Последняя экспедиция изменила Деметрия Джексона: он в одночасье превратился в вялого, апатичного старика. Часть его души погибла в пустыне вместе с Уиллемом, которого отец любил больше, чем своих сыновей, и даже больше, чем жену. Демо вышел из Семейного совета, передав место Тео, и стал пастухом-одиночкой — с первыми лучами солнца выгонял стада за ворота, а пригонял обратно за минуту до Второго вечернего колокола. Где пропадает целыми днями, Демо никому не рассказывал. Питер спросил об этом маму, но она ответила, мол, отец пока живет в собственном мирке, но со временем оттает и обязательно к нам вернется.
В последнее утро отца Питер, к тому времени Младший охранник, стоял на мостках у Главных ворот и увидел, как он готовится к выезду. Прожектора только погасли, вот-вот должен был зазвенеть Утренний колокол. Ночь прошла спокойно, а за час до рассвета повалил снег. Холодный серый день разгорался медленно, словно нехотя. Демо, как обычно верхом на чалой кобыле, гнал стадо к воротам. Кобылу звали Звезда из-за чисто-белой отметины чуть ниже густой челки. Демо ценил Звезду не столько за резвость, сколько за доброту и выносливость, да и в нужные моменты она оказывалась на диву быстроногой. Отец, ехавший в конце стада, натянул поводья: он ждал, когда откроют ворота. Звезда нетерпеливо пританцовывала, утаптывая свежий снег. Из ее ноздрей валил пар и белесой гирляндой вился вокруг длинной умной морды. Демо погладил ее по холке и шепнул на ухо что-то ободряющее.
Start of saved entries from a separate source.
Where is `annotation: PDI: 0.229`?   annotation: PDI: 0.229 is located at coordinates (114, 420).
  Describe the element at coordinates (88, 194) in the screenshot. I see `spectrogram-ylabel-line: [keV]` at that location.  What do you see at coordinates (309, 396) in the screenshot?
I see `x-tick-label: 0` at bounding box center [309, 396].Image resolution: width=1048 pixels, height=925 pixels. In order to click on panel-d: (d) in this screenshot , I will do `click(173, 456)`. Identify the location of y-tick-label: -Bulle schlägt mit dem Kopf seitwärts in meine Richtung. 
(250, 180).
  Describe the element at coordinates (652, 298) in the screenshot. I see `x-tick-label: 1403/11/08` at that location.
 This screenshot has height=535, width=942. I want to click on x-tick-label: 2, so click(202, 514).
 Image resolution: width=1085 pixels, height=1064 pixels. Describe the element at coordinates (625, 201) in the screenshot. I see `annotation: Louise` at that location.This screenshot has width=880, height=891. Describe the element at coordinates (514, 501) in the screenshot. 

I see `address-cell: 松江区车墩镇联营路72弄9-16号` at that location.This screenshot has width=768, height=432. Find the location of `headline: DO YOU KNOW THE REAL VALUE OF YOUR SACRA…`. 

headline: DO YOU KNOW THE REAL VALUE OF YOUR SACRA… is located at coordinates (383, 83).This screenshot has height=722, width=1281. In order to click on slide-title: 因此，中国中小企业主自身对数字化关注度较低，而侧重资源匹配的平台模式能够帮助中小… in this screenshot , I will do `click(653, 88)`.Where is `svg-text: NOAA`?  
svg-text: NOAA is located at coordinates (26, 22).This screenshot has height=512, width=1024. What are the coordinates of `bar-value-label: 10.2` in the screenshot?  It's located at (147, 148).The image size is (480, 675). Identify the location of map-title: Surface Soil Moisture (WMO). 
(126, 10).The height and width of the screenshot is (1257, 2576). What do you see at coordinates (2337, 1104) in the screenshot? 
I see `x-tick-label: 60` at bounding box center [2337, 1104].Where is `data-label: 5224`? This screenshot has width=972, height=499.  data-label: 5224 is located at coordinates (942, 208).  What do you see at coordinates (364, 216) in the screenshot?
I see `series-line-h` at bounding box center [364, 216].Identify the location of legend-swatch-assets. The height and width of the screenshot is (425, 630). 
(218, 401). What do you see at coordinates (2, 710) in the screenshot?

Вспоминая то утро пятилетней давности, Питер частенько спрашивал себя: знал ли отец, что сын следит за ним со скользких от снега мостков. Получилось так, что и Демо ни разу не поднял глаз, и Питер ничем не привлек его внимание. Он смотрел, как отец успокаивает Звезду, и думал: «Мама права: папа действительно замкнулся в собственном мирке». В последние секунды перед Колоколом Демо обычно проверял компас, закрывал его, прятал в поясную сумку и объявлял Охраннику количество выезжающих. «Один на выезд!» — выкрикивал он низким грудным голосом. «Есть один на выезд!» — отзывался Охранник. Этот ритуал неукоснительно соблюдался каждое утро. Увы, то памятное стало исключением. Лишь когда Демо верхом на Звезде устремился не к пастбищам, а по дороге к энергостанции, Питера осенило: у отца нет ни сумки на поясе, ни лука, ни чехла с ножом.